_과제 내용:_
아래 목록에서 "Viewport"라는 문자열이 들어 있는 줄을 빠짐없이 찾아 그대로 옮겨 주세요.
▼▼▼
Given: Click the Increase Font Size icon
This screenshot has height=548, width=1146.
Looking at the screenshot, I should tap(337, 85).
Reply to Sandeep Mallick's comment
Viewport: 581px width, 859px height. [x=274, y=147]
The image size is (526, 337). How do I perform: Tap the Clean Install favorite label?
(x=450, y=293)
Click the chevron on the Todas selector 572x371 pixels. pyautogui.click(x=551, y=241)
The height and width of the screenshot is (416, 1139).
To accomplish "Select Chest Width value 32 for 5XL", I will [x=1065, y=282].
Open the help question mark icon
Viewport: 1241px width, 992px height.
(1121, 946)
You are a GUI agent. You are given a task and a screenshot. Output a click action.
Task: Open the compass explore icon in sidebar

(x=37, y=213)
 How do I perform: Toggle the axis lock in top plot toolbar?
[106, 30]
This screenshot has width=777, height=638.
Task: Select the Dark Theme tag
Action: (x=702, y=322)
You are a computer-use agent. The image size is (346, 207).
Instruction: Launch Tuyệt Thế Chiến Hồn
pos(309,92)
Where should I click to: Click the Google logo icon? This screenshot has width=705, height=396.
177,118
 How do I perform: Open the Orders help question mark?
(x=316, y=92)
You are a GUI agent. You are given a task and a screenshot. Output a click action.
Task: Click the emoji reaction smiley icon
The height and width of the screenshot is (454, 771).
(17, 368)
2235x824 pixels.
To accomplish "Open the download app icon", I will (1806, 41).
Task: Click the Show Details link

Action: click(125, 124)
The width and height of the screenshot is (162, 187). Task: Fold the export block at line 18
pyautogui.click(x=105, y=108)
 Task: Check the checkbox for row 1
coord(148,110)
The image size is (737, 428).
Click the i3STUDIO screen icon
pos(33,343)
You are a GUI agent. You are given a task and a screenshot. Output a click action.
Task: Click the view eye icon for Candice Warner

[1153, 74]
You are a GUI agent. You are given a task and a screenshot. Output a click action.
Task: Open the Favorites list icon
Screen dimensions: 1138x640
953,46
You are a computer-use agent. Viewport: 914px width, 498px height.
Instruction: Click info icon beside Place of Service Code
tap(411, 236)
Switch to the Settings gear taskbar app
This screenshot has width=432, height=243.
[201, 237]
▲▲▲
_과제 풀이:_
Viewport: 581px width, 859px height. [x=274, y=147]
Viewport: 1241px width, 992px height.
You are a computer-use agent. Viewport: 914px width, 498px height.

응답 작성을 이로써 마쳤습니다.